BEGIN Excerpted data
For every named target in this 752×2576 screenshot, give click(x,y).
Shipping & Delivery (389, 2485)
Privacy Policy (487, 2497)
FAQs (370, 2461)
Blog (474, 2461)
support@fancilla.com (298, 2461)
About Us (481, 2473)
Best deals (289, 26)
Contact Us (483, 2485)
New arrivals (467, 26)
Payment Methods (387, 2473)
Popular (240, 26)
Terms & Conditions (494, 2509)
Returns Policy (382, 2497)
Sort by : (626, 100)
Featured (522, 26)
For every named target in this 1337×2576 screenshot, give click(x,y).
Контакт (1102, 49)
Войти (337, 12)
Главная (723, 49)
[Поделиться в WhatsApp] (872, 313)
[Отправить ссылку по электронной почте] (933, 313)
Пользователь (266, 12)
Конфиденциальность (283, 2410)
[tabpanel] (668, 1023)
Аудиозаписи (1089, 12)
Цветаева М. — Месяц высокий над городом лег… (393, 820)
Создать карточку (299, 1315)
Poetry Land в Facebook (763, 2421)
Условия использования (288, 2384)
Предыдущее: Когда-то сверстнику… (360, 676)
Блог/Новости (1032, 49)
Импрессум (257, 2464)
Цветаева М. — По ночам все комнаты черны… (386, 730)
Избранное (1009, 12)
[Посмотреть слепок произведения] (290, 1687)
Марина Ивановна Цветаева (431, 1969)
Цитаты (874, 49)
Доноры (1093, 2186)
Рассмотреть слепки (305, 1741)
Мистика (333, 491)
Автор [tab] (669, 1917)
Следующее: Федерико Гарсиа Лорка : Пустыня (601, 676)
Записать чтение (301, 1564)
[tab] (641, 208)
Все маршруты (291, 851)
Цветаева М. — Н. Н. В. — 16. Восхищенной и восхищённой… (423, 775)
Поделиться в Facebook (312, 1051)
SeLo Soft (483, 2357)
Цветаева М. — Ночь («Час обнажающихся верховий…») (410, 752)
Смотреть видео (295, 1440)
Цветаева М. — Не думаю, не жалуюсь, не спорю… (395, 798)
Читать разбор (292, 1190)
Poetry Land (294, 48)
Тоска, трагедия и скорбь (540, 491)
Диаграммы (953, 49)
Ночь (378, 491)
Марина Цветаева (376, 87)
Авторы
END Excerpted data
Required action
So that nothing is lost, transcribe each entry exactly as written.

Your response
For every named target in this 752×2576 screenshot, give click(x,y).
Shipping & Delivery (389, 2485)
Privacy Policy (487, 2497)
FAQs (370, 2461)
Blog (474, 2461)
support@fancilla.com (298, 2461)
About Us (481, 2473)
Best deals (289, 26)
Contact Us (483, 2485)
New arrivals (467, 26)
Payment Methods (387, 2473)
Popular (240, 26)
Terms & Conditions (494, 2509)
Returns Policy (382, 2497)
Sort by : (626, 100)
Featured (522, 26)
For every named target in this 1337×2576 screenshot, give click(x,y).
Контакт (1102, 49)
Войти (337, 12)
Главная (723, 49)
[Поделиться в WhatsApp] (872, 313)
[Отправить ссылку по электронной почте] (933, 313)
Пользователь (266, 12)
Конфиденциальность (283, 2410)
[tabpanel] (668, 1023)
Аудиозаписи (1089, 12)
Цветаева М. — Месяц высокий над городом лег… (393, 820)
Создать карточку (299, 1315)
Poetry Land в Facebook (763, 2421)
Условия использования (288, 2384)
Предыдущее: Когда-то сверстнику… (360, 676)
Блог/Новости (1032, 49)
Импрессум (257, 2464)
Цветаева М. — По ночам все комнаты черны… (386, 730)
Избранное (1009, 12)
[Посмотреть слепок произведения] (290, 1687)
Марина Ивановна Цветаева (431, 1969)
Цитаты (874, 49)
Доноры (1093, 2186)
Рассмотреть слепки (305, 1741)
Мистика (333, 491)
Автор [tab] (669, 1917)
Следующее: Федерико Гарсиа Лорка : Пустыня (601, 676)
Записать чтение (301, 1564)
[tab] (641, 208)
Все маршруты (291, 851)
Цветаева М. — Н. Н. В. — 16. Восхищенной и восхищённой… (423, 775)
Поделиться в Facebook (312, 1051)
SeLo Soft (483, 2357)
Цветаева М. — Ночь («Час обнажающихся верховий…») (410, 752)
Смотреть видео (295, 1440)
Цветаева М. — Не думаю, не жалуюсь, не спорю… (395, 798)
Читать разбор (292, 1190)
Poetry Land (294, 48)
Тоска, трагедия и скорбь (540, 491)
Диаграммы (953, 49)
Ночь (378, 491)
Марина Цветаева (376, 87)
Авторы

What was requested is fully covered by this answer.